Records to process:
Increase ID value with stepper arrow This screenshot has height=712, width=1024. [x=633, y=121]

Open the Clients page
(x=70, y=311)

---

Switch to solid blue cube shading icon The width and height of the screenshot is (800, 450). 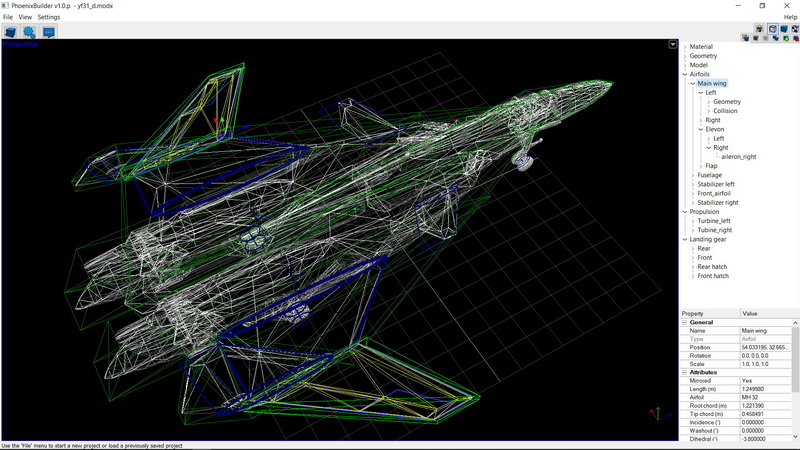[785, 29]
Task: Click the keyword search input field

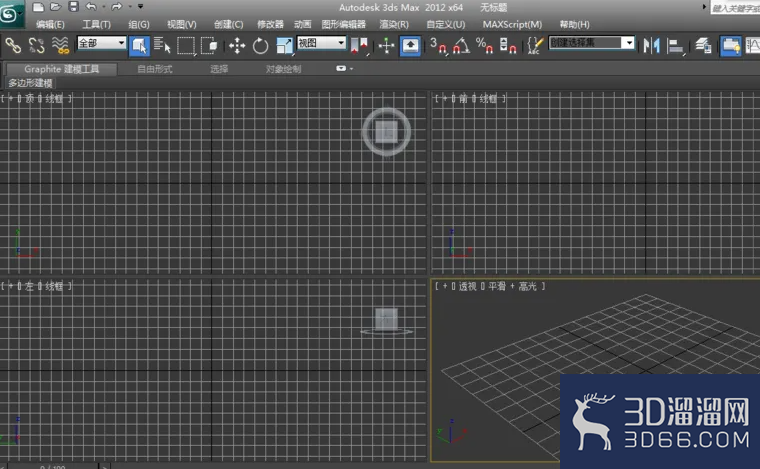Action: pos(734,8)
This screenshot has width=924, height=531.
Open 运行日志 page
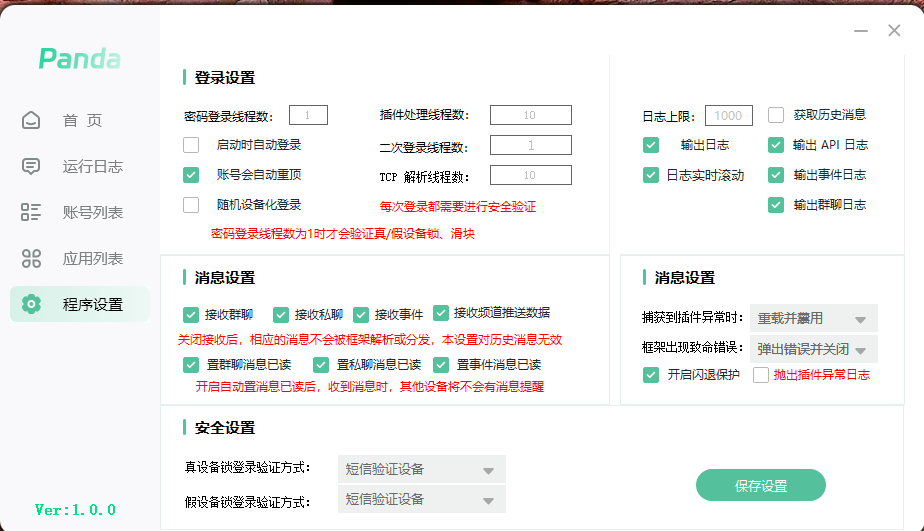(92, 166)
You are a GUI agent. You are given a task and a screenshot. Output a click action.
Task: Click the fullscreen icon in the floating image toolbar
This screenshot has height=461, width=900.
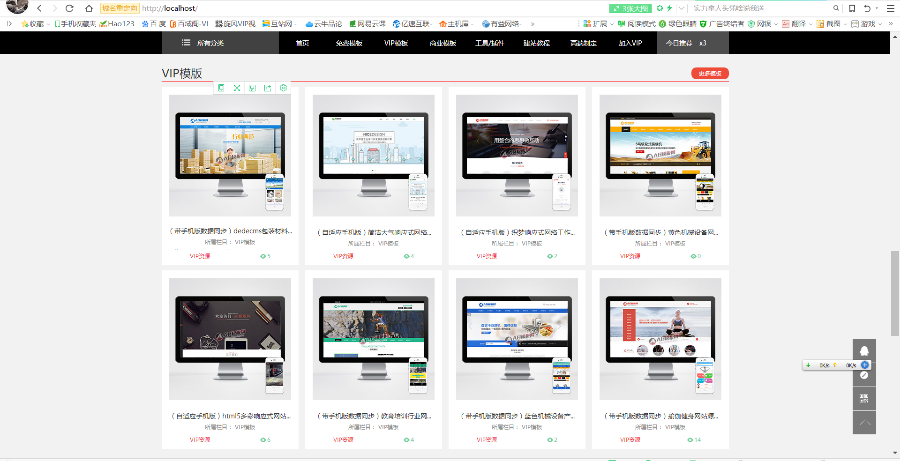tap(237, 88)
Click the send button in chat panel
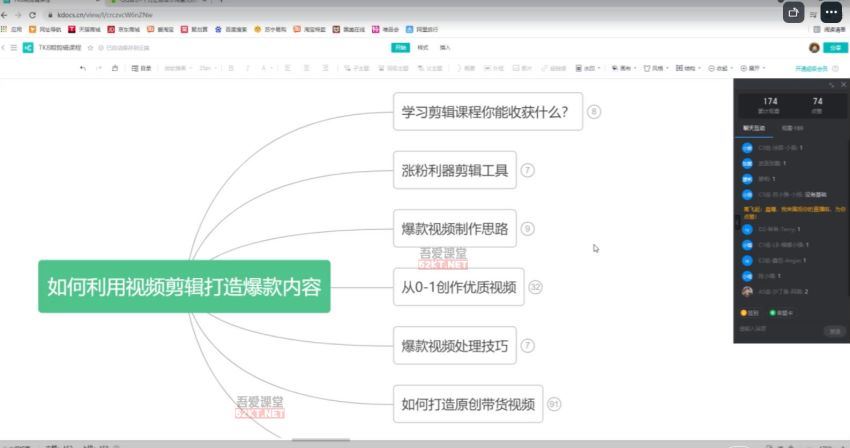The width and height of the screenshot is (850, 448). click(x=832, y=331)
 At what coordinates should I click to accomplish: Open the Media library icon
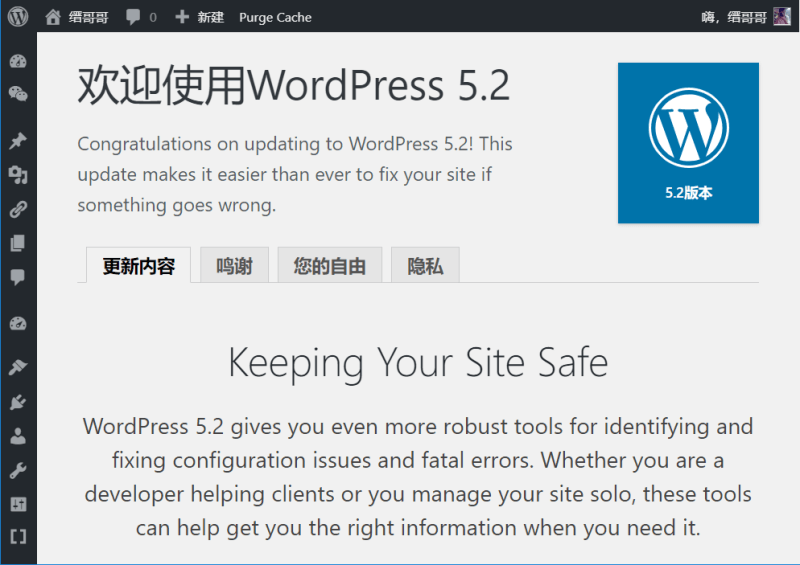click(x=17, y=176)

Requirement:
Using the data above, set down each line from the line with "Task: Click the keyword search input field" to the line with "You are a GUI" exactly, both ends included, and leave the pictures behind. Nothing else belongs.

Finished task:
Task: Click the keyword search input field

Action: pos(734,8)
This screenshot has width=924, height=531.
Open 运行日志 page
(92, 166)
You are a GUI agent. You are given a task and a screenshot. Output a click action.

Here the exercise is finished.